Longevity (choosing an end age)
How long the money must last is itself uncertain, so rather than make you guess an end age, ZBee can turn a survival probability you can reason about — "the age I have a 1-in-10 chance of outliving" — into a planning horizon, with a separate table for each spouse. The model is a Gompertz mortality law calibrated to the SSA period life table so its upper-tail (25%/10%/5%-survival) ages line up with the published figures. It's a planning estimate; your own health and family history matter.
Market risk (sequence-of-returns)
A fixed average return understates risk, because the order of returns matters when you're drawing a portfolio down — a bad stretch early in retirement can sink a plan whose long-run average was fine. So the headline figure isn't built on one average. ZBee runs a Monte Carlo analysis of roughly a thousand simulated retirements, drawing each year's return for your actual asset mix from a realistic spread (more for stocks, almost none for cash) under a two-factor model so a diversified mix earns genuine diversification rather than moving in lockstep. The figure it reports is the highest spend that stays solvent in the share of those simulations you choose — your confidence level. Optional spending guardrails let the plan flex with markets, supporting a higher starting figure in exchange for a range of realized spending.
Survivorship
For couples, each spouse has their own end age. After the first death the survivor files as single (higher brackets, smaller standard deduction) and Social Security drops to the larger of the two benefits — the "widow's penalty" that often makes the survivor years the tightest — and spending steps down to a fraction you set, since a couple's costs don't fully halve.
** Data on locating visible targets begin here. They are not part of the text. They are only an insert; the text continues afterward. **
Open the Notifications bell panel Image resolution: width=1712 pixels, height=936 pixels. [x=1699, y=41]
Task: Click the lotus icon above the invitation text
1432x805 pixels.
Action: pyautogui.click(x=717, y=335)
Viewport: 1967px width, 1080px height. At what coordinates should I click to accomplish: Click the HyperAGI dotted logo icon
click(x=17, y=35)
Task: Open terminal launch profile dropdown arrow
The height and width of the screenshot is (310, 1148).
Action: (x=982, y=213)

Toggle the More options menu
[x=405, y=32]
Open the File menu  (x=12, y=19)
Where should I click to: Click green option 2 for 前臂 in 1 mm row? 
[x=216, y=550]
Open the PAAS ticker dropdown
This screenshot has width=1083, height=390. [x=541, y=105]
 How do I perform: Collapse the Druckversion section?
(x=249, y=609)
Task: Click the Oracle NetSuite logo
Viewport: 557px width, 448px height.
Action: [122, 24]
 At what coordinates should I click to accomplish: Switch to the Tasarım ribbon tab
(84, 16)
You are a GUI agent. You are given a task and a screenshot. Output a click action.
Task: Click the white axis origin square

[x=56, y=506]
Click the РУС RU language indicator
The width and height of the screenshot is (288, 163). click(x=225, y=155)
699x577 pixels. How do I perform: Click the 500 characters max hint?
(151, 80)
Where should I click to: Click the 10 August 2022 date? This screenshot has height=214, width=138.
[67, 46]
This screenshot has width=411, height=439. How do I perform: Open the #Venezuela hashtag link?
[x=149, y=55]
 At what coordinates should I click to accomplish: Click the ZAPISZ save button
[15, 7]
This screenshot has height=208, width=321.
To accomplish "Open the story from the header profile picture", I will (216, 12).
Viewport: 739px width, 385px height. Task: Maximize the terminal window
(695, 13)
Keeping the figures current
Tax brackets, the standard deduction, capital-gains breakpoints, IRMAA tiers, and the RMD rules change. ZBee ships each version with the current year's known-good values built in, and licensed users' copies refresh to the latest figures automatically through a signed update — verified cryptographically before it's trusted — so a plan never quietly runs on a stale tax year.
What ZBee does not model
Honesty about the edges matters. ZBee does not model Roth conversions, the net investment income tax (NIIT), the alternative minimum tax (AMT), tax credits, itemized deductions, or state rules beyond a single representative flat rate per state. It assumes the United States throughout. It measures the most you can sustainably spend given your current situation; it does not recommend moves to improve it.
How we verify this
Every calculation above is covered by an automated validation suite that reproduces worked examples from the cited sources — the bracket math, the capital-gains stacking, the Social Security taxability worksheet, the IRMAA tiers, the RMD divisors, and the SSA claiming factors — and checks ZBee's output against them on every build. The figure you see is the one that math produces, not an approximation of it.
ZBee is a measurement and planning tool, not financial, tax, or legal advice. Projections are hypothetical estimates that will not match actual results. See the Disclaimer and Terms of Use.